Thursday, May 29, 2025 7:00 pm

Event Details

Join Carl Zimmer for a discussion of his new book, Air-Borne, where he takes readers on a journey through the living atmosphere and the history of its discovery. From the glaciers where Louis Pasteur first encountered airborne germs to the groundbreaking experiments of Amelia Earhart and Charles Lindbergh above the clouds, Zimmer also introduces forgotten pioneers like William and Mildred Wells, who warned about airborne infections. The book delves into the darker side of aerobiology, uncovering the covert development of airborne biological weapons by the U.S. and the Soviet Union. Ultimately, Air-Borne invites readers to see the world in a new light, showing how oceans, forests, and microbes fill the air with trillions of cells and how life travels across vast distances on the wind.

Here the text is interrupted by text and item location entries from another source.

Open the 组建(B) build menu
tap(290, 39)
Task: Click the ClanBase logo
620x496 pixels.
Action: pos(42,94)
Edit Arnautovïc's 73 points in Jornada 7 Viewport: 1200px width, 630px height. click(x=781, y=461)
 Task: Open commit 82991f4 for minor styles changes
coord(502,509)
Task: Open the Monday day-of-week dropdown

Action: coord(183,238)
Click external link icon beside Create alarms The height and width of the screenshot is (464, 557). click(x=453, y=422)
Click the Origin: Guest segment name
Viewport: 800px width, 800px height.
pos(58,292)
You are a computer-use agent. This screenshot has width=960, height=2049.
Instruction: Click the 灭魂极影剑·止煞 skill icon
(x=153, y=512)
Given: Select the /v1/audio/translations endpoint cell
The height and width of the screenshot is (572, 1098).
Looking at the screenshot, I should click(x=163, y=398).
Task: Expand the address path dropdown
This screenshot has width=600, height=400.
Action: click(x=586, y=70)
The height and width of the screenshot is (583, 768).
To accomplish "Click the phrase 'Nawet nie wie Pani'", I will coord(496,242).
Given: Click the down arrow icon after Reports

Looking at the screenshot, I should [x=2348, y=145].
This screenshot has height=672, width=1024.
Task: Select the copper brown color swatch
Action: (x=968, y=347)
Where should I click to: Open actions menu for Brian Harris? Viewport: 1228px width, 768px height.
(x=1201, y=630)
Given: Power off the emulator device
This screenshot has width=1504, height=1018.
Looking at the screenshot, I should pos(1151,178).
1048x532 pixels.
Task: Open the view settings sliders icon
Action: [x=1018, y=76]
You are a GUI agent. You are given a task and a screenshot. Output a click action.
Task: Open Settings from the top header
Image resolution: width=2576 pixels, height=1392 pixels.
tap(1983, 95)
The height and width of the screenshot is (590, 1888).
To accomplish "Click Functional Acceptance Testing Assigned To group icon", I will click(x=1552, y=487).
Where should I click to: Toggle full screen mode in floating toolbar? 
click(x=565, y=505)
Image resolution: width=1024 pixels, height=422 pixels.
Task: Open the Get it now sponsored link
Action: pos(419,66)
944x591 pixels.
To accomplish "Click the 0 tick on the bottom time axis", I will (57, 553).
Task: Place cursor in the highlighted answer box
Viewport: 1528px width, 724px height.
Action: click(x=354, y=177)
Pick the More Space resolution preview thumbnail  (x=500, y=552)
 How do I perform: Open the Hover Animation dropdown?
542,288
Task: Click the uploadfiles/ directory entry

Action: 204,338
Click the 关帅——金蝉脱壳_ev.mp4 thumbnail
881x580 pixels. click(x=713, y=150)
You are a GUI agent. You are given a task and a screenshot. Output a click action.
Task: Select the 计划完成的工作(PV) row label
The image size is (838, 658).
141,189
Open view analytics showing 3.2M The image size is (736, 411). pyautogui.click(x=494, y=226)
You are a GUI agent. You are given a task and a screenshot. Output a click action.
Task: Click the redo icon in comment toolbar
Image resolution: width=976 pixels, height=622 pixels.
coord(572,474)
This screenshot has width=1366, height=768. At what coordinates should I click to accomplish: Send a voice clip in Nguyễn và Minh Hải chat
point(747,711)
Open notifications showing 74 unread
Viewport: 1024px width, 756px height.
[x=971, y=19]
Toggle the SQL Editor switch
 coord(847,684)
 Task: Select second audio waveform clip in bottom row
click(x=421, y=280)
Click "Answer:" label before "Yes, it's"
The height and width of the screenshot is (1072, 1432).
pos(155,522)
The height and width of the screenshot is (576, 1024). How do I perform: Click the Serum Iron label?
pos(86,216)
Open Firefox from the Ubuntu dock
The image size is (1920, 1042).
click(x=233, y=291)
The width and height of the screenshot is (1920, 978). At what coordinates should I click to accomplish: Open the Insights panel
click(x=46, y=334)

Carl Zimmer is the author of fifteen books on science, with his latest being Air-Borne: The Hidden History of the Life We Breathe. He writes the “Origins” column for The New York Times and has received numerous awards for his work, including the Stephen Jay Gould Prize from the Society for the Study of Evolution. Zimmer contributed to the New York Times coverage during the COVID-19 pandemic, which won the 2021 Public Service Pulitzer Prize. Three of his books have been named Notable Books of the Year by The New York Times Book Review, and his book She Has Her Mother’s Laugh won the 2019 National Academies Communication Award and was named the best science book of 2018 by The Guardian. Zimmer is also a frequent guest on radio programs such as Radiolab and serves as an adjunct professor at Yale University. He is, to his knowledge, the only writer to have both a species of tapeworm and an asteroid named after him.

Copies of Air-Borne will be available for purchase and signing courtesy of Breakwater Books.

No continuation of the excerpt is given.